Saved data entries
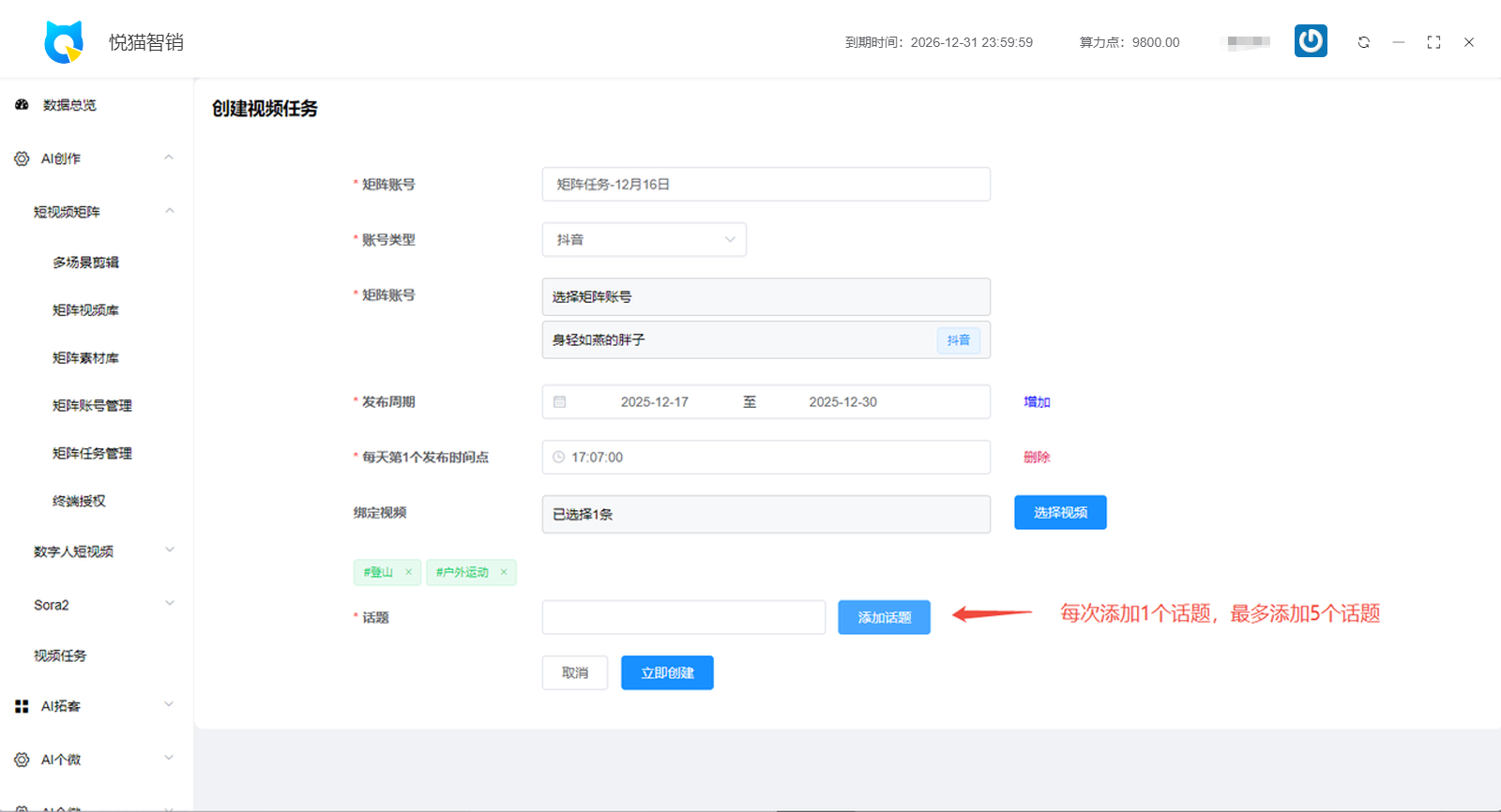Focus the empty 话题 input field
This screenshot has height=812, width=1501.
click(x=683, y=618)
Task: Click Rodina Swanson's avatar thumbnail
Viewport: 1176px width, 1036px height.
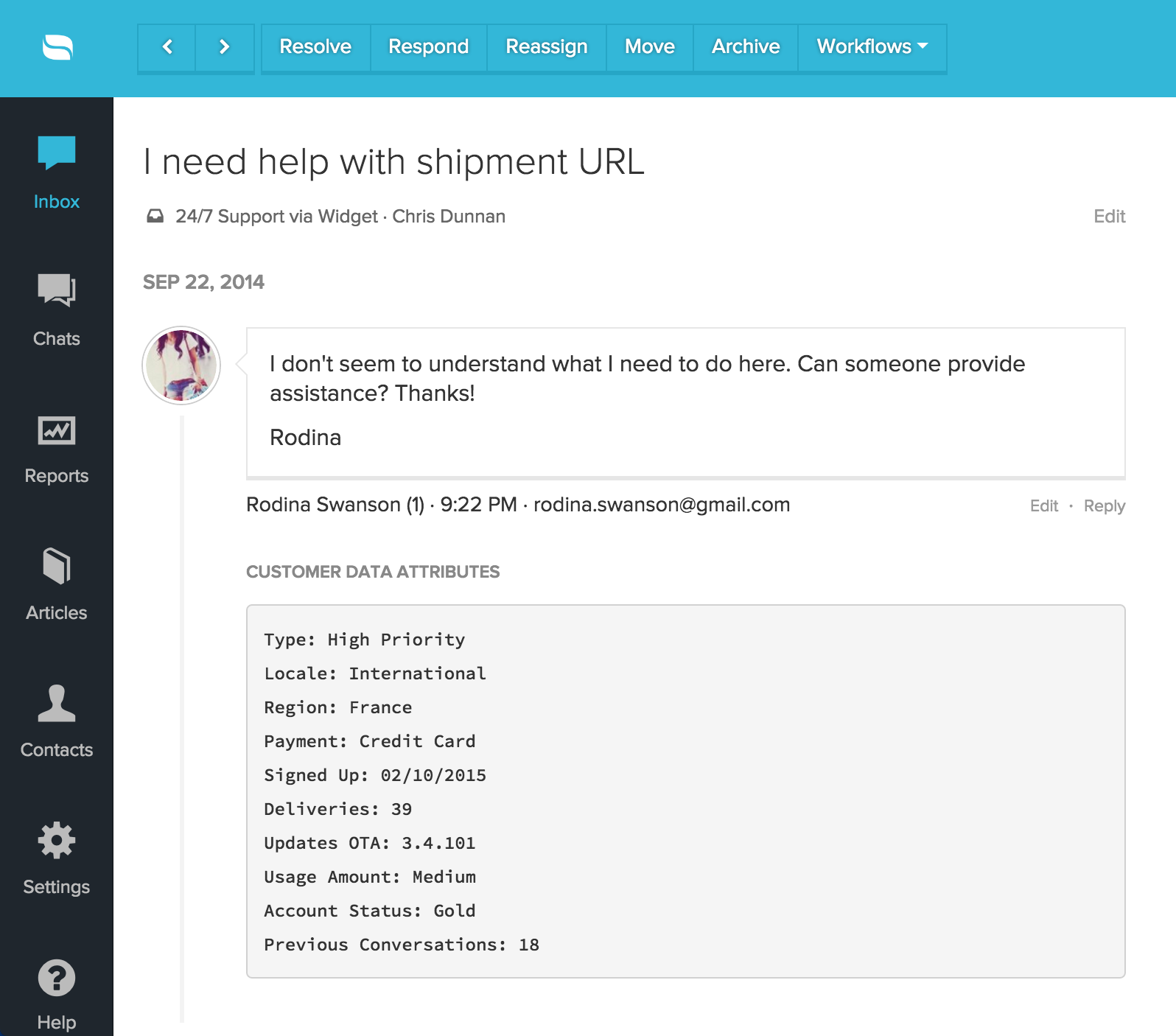Action: click(181, 365)
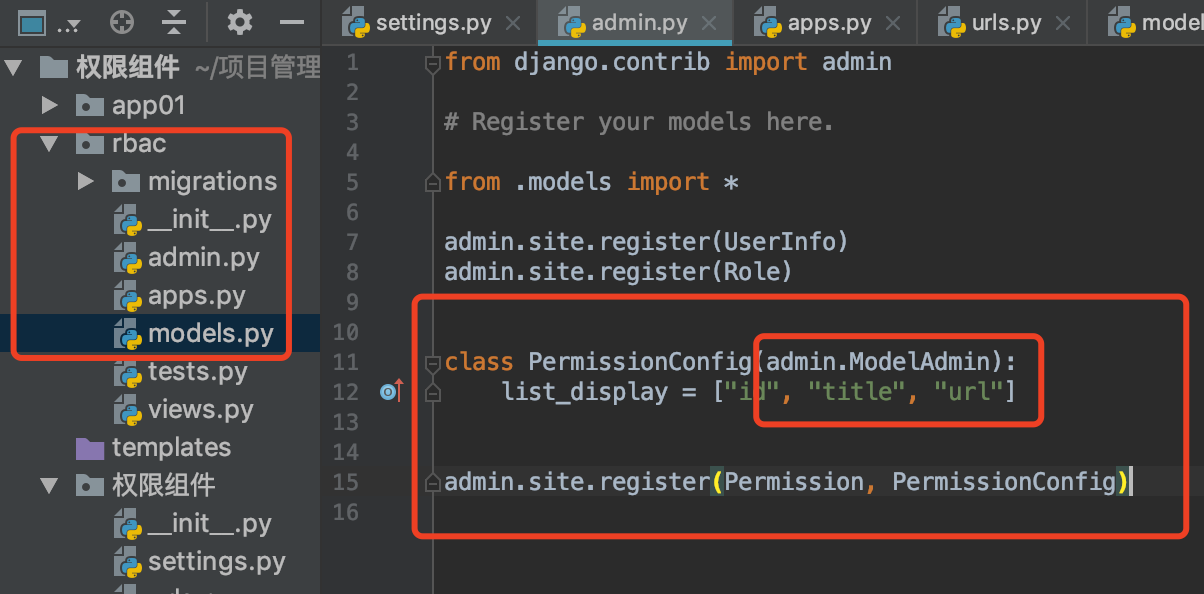
Task: Fold the django import at line 1
Action: coord(433,64)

:: Work order ::
From the line containing "Task: Click Rodina Swanson's avatar thumbnail" down to the last line of the entries above, retype each line exactly as it stands, but skip the pictures.

:: Answer to this task ::
Task: Click Rodina Swanson's avatar thumbnail
Viewport: 1176px width, 1036px height.
Action: click(181, 365)
Task: Fold the django import at line 1
Action: coord(433,64)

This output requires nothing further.